--- Start of Page text ---

House v The King (1936) 55 CLR 499; Mununggurr v The Queen [2006] NTCCA 16; Palijan v The Queen [2010] NSWCCA 142; R v AJP (2004) 150 A Crim R 575; R v Johnson [2004] NSWCCA 140; R v Way (2004) 60 NSWLR 168; referred to
REPRESENTATION:
Counsel:
Appellant:S Corish and G Lewer
Respondent: W J Karczewski QC
Solicitors:
Appellant:North Australian Aboriginal Justice Agency
Respondent: Office of the Director of Public Prosecutions
Judgment category classification: B
Number of pages: 15
IN THE COURT OF CRIMINAL APPEAL
OF THE NORTHERN TERRITORY
OF AUSTRALIA
AT DARWINMununggurritj v The Queen [2010] NTCCA 17
No CA 15 of 2010 (20924933)
BETWEEN:
CLINTON DATJAPU MUNUNGGURRITJ
Appellant
AND:
THE QUEEN
Respondent
CORAM: MILDREN, SOUTHWOOD & BLOKLAND JJ
REASONS FOR JUDGMENT
(Delivered 30 November 2010)
THE COURT:
This is an appeal against sentences imposed on the appellant on 24 March 2010.
The appellant pleaded guilty to one count of unlawfully causing serious harm to MM, contrary to s 181 of the Criminal Code and to one count of aggravated assault against WM, contrary to s 188(1), s 188(2)(b) and s 188(2)(m) of the Criminal Code.
In relation to the first count, a term of imprisonment for three years was imposed. In relation the second count, a concurrent term of nine months imprisonment was imposed. Both sentences were ordered to commence on 27 July 2009, being the date of the appellant’s arrest. The learned sentencing Judge ordered a restored period of four months imprisonment to be served cumulatively. This resulted in a total sentence of three years and four months. Her Honour set a non-parole period of two years.
The facts of the matter were not in dispute.
Just after midday on Monday 27 July 2009, the appellant went to House 10, Recreation Road, Yirrkala. There he sat on the front balcony with his two aunts. A conversation ensued in which he threatened one of his aunts, accusing her of killing the appellant’s mother, who was his aunt’s sister.
The appellant said that he was going to hit her for this. During the conversation, he also threatened his other aunt and accused her of taking his money and his land. He then left.
At about 1:30 pm, the appellant returned to the house with a large garden pitchfork. He walked up the stairs towards his aunts, who were still sitting on the balcony, waving the pitchfork around with both hands in an aggressive manner. He pointed the pitchfork at his aunts and yelled, “You take my land and my money”. He got close to both victims who had nowhere to run. Both of the aunts feared for their safety and jumped off the balcony railing in order to escape from him. The top of the balcony railing to the ground is a distance of 1.8 metres. As the aunt, MM, landed on the ground, she suffered immediate severe pain and a deformity in her right leg and could not get up. The appellant stayed on the balcony for a short time, yelling at both victims, hitting the railing with the pitchfork. He then left the house.

--- End of Page text ---
--- Start of Record set ---

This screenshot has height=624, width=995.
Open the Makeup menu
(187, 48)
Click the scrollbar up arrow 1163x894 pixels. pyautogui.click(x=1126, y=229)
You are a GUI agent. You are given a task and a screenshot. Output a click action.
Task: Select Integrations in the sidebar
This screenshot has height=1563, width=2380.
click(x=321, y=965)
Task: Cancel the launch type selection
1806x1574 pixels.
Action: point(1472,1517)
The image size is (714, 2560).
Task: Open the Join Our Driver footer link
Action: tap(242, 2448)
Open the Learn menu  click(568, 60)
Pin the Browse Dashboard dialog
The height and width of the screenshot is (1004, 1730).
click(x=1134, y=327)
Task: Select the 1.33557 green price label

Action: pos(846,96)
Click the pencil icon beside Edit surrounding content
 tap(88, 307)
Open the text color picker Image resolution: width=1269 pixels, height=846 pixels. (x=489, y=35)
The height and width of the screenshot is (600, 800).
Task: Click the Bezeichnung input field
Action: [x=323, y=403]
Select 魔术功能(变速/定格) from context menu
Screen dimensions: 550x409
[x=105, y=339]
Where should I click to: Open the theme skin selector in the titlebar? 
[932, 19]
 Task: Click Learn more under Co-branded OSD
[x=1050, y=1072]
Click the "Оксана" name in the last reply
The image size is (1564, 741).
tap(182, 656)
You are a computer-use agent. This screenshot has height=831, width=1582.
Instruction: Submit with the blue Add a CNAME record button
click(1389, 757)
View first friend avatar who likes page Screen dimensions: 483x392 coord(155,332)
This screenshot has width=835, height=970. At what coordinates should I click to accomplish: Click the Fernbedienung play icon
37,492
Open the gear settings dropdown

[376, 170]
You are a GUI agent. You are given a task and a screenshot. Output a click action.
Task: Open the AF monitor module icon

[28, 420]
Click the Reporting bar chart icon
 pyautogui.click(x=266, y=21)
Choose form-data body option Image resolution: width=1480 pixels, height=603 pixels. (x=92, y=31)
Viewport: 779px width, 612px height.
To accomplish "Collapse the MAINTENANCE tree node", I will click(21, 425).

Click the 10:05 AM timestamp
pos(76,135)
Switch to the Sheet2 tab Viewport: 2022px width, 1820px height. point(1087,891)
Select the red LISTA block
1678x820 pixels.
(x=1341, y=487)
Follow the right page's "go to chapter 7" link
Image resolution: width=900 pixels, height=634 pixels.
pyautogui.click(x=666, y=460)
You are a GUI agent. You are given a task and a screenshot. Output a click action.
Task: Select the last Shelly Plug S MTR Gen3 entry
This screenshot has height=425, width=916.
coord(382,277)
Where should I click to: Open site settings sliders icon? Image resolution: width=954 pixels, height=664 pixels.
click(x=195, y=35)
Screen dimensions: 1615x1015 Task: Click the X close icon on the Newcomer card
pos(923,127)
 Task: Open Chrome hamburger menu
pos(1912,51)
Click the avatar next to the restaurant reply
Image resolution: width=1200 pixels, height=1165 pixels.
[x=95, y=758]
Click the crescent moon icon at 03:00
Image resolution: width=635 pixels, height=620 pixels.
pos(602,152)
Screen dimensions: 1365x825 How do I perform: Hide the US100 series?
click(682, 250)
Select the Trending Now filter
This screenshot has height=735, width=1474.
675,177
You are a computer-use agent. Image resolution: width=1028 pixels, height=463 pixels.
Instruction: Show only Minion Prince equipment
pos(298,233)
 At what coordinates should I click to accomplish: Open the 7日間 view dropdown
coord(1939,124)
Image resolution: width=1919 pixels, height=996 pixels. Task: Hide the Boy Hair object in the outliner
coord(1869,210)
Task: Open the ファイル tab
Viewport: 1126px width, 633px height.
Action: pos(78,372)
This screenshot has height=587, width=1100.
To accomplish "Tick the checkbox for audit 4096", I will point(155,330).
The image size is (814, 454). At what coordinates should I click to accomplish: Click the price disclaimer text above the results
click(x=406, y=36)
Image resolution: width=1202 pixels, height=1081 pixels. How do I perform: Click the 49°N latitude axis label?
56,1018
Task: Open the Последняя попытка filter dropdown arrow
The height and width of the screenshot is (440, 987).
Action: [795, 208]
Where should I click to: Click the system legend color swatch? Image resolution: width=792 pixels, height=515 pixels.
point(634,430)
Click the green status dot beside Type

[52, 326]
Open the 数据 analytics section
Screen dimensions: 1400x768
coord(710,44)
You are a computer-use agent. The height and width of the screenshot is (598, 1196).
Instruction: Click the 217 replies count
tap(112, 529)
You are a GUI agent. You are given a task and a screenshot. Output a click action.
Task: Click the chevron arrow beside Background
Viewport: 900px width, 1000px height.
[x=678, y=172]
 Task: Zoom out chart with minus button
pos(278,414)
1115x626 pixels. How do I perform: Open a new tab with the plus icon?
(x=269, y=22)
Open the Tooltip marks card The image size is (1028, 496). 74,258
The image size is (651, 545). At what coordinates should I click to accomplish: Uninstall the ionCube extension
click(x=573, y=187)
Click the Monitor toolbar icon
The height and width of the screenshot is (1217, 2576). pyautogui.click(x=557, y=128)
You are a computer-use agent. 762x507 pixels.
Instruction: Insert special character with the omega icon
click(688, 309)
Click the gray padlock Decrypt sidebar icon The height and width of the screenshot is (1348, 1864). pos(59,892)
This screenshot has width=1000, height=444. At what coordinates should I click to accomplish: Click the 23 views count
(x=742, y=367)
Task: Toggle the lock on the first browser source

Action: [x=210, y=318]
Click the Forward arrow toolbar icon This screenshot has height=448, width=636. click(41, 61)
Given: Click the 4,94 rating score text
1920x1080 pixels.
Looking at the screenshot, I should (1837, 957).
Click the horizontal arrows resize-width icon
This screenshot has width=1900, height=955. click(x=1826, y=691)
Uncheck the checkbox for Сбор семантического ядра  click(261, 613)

--- End of Record set ---

To do:
1: According to the judgment text, what is the distance from the top of the balcony railing to the ground?
2: Decide whether each statement agrees with the judgment text, answering yes or no and quoting the deciding words: (a) The appellant came back to the house at about 1:30 pm carrying a large garden pitchfork. (b) The sentence on the second count was ordered to be served cumulatively. (c) The facts of the matter were in dispute.
3: Extract the passage of the judgment text between "The appellant pleaded" and "the Criminal Code.", inclusive.
None of the data entries are required for the tasks.

Exercise results:
1: 1.8 metres

2:
(a) Yes: "At about 1:30 pm, the appellant returned to the house with a large garden pitchfork."
(b) No: "In relation the second count, a concurrent term of nine months imprisonment was imposed."
(c) No: "The facts of the matter were not in dispute."

3:
The appellant pleaded guilty to one count of unlawfully causing serious harm to MM, contrary to s 181 of the Criminal Code and to one count of aggravated assault against WM, contrary to s 188(1), s 188(2)(b) and s 188(2)(m) of the Criminal Code.